Extracted data entries:
+++++

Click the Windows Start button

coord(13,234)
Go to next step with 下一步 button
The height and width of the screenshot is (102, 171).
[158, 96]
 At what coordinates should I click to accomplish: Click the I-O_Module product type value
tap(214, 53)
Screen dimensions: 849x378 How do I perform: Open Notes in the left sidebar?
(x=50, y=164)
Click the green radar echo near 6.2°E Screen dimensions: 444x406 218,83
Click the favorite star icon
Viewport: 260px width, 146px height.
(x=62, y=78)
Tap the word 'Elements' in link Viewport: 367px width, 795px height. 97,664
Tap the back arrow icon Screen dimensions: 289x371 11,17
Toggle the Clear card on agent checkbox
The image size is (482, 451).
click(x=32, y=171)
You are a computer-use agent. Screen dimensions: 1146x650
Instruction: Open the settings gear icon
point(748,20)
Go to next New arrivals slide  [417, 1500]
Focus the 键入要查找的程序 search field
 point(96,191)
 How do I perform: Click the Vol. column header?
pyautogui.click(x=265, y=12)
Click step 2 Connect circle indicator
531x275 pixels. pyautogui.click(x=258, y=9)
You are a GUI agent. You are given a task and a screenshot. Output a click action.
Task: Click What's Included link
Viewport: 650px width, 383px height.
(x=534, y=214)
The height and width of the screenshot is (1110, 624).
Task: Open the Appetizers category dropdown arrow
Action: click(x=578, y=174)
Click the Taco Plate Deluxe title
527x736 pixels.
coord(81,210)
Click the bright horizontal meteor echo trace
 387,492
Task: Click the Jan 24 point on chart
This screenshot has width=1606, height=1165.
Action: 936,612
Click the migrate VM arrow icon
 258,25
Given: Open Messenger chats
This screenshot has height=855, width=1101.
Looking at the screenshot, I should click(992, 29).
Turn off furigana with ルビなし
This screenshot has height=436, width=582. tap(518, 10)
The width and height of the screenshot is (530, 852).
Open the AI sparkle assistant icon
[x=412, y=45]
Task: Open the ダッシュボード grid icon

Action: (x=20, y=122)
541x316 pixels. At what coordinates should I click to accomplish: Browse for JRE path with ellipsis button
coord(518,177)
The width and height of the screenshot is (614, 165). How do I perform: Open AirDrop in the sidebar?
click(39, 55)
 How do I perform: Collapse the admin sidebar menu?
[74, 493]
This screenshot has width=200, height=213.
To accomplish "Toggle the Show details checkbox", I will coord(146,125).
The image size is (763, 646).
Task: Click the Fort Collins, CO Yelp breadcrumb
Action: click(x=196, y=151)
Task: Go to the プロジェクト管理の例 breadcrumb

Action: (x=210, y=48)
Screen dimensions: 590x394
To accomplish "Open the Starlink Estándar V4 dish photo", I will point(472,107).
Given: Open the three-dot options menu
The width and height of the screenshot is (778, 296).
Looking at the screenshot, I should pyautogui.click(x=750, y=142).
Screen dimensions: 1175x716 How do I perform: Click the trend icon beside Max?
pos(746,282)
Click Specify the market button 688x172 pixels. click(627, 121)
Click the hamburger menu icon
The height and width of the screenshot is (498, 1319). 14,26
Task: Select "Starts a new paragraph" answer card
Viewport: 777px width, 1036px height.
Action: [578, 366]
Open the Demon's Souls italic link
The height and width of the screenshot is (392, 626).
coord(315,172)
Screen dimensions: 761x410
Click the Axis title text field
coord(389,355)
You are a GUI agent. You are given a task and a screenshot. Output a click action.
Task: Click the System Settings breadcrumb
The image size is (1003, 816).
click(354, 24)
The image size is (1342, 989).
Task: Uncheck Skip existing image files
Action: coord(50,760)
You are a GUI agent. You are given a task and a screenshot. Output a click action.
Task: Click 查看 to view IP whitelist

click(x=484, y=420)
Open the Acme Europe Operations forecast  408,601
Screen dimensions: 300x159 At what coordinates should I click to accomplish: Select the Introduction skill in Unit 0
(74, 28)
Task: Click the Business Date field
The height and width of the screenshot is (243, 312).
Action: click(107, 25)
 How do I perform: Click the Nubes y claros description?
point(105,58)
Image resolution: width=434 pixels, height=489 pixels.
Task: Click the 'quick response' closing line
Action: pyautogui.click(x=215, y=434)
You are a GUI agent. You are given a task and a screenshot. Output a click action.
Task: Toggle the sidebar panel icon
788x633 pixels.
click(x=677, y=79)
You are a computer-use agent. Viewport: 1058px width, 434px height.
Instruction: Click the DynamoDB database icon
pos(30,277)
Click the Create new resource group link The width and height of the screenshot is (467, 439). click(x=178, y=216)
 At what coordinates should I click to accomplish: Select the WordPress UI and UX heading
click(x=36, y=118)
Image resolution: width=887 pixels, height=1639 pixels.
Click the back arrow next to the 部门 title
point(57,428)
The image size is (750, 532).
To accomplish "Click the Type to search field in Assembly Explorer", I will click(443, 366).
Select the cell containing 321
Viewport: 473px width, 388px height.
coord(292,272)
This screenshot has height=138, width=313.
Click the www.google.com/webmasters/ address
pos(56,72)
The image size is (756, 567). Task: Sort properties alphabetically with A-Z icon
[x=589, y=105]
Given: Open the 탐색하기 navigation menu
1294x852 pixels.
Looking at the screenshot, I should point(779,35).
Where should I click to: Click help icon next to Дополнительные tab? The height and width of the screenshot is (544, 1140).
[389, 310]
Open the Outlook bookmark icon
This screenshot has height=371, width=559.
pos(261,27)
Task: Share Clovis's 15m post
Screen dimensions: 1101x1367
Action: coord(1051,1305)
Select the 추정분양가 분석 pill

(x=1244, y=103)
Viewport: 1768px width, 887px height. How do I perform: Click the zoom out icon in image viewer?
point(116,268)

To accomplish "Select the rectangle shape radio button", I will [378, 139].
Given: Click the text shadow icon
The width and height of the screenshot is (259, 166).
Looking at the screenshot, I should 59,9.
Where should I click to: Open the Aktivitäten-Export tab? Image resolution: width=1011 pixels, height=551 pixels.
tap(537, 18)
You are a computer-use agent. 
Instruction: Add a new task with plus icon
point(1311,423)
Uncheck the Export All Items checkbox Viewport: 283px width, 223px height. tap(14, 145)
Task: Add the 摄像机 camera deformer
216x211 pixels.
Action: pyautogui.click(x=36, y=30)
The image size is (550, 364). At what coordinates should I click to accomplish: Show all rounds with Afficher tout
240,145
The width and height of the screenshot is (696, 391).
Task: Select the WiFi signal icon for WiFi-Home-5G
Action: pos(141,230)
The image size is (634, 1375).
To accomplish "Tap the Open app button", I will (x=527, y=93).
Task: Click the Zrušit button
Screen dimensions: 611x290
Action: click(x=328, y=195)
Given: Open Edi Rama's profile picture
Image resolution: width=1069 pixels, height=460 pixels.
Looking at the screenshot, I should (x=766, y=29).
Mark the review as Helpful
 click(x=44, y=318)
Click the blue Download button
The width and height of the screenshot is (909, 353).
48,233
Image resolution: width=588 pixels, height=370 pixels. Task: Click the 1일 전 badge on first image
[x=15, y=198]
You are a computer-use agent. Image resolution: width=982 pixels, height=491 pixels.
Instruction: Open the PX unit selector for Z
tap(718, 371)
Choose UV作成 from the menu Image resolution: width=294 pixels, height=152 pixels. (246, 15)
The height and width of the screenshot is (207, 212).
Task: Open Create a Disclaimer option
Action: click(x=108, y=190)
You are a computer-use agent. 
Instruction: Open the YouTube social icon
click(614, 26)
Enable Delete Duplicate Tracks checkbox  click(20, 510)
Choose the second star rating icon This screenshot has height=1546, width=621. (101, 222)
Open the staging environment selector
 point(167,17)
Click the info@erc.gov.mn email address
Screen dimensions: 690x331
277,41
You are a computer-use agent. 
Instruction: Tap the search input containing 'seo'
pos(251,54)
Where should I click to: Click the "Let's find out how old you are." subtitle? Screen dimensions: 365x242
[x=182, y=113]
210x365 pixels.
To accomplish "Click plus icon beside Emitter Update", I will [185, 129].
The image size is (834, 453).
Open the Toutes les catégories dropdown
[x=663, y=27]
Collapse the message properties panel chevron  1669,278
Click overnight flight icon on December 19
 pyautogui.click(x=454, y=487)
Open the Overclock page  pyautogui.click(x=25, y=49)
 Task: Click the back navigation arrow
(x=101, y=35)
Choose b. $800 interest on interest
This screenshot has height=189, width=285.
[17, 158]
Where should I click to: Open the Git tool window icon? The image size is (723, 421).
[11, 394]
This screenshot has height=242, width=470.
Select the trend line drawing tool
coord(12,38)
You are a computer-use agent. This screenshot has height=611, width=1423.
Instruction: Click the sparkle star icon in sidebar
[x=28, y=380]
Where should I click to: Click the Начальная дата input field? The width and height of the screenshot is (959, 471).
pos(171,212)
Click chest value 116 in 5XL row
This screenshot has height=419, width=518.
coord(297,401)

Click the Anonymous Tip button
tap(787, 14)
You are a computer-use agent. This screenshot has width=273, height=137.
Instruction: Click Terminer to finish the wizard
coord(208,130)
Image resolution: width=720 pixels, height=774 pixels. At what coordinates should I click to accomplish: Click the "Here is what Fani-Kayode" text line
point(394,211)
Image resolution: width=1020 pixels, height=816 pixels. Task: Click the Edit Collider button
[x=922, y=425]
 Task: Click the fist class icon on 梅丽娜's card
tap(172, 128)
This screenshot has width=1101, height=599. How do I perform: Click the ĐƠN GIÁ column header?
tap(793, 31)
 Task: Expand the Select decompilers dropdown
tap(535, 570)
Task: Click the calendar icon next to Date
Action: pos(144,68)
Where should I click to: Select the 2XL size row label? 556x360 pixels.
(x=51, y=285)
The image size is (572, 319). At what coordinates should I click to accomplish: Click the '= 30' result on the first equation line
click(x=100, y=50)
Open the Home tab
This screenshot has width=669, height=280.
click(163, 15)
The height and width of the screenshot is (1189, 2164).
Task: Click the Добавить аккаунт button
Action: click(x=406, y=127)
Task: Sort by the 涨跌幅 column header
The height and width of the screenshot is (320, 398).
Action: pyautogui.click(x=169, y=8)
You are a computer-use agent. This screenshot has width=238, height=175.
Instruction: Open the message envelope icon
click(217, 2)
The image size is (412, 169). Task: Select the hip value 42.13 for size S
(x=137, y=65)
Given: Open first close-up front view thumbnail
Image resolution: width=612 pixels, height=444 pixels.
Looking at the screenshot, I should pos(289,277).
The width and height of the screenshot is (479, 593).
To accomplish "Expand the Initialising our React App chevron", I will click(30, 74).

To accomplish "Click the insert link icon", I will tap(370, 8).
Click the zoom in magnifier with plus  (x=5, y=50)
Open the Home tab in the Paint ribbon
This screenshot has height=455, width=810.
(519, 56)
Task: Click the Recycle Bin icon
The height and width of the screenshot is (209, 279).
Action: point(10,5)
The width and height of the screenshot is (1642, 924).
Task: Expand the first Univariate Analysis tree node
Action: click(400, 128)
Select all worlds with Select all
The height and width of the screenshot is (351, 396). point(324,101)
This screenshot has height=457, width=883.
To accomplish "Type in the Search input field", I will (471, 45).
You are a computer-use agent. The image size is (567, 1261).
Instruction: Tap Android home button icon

+++++

Exercise brief: Every line above from the line with "Instruction: Open the PX unit selector for Z" to the line with "Collapse the message", inclusive, must be returned exactly; no other line belongs in the reply.

Written answer:
Instruction: Open the PX unit selector for Z
tap(718, 371)
Choose UV作成 from the menu Image resolution: width=294 pixels, height=152 pixels. (246, 15)
The height and width of the screenshot is (207, 212).
Task: Open Create a Disclaimer option
Action: click(x=108, y=190)
You are a computer-use agent. 
Instruction: Open the YouTube social icon
click(614, 26)
Enable Delete Duplicate Tracks checkbox  click(20, 510)
Choose the second star rating icon This screenshot has height=1546, width=621. (101, 222)
Open the staging environment selector
 point(167,17)
Click the info@erc.gov.mn email address
Screen dimensions: 690x331
277,41
You are a computer-use agent. 
Instruction: Tap the search input containing 'seo'
pos(251,54)
Where should I click to: Click the "Let's find out how old you are." subtitle? Screen dimensions: 365x242
[x=182, y=113]
210x365 pixels.
To accomplish "Click plus icon beside Emitter Update", I will [185, 129].
The image size is (834, 453).
Open the Toutes les catégories dropdown
[x=663, y=27]
Collapse the message properties panel chevron  1669,278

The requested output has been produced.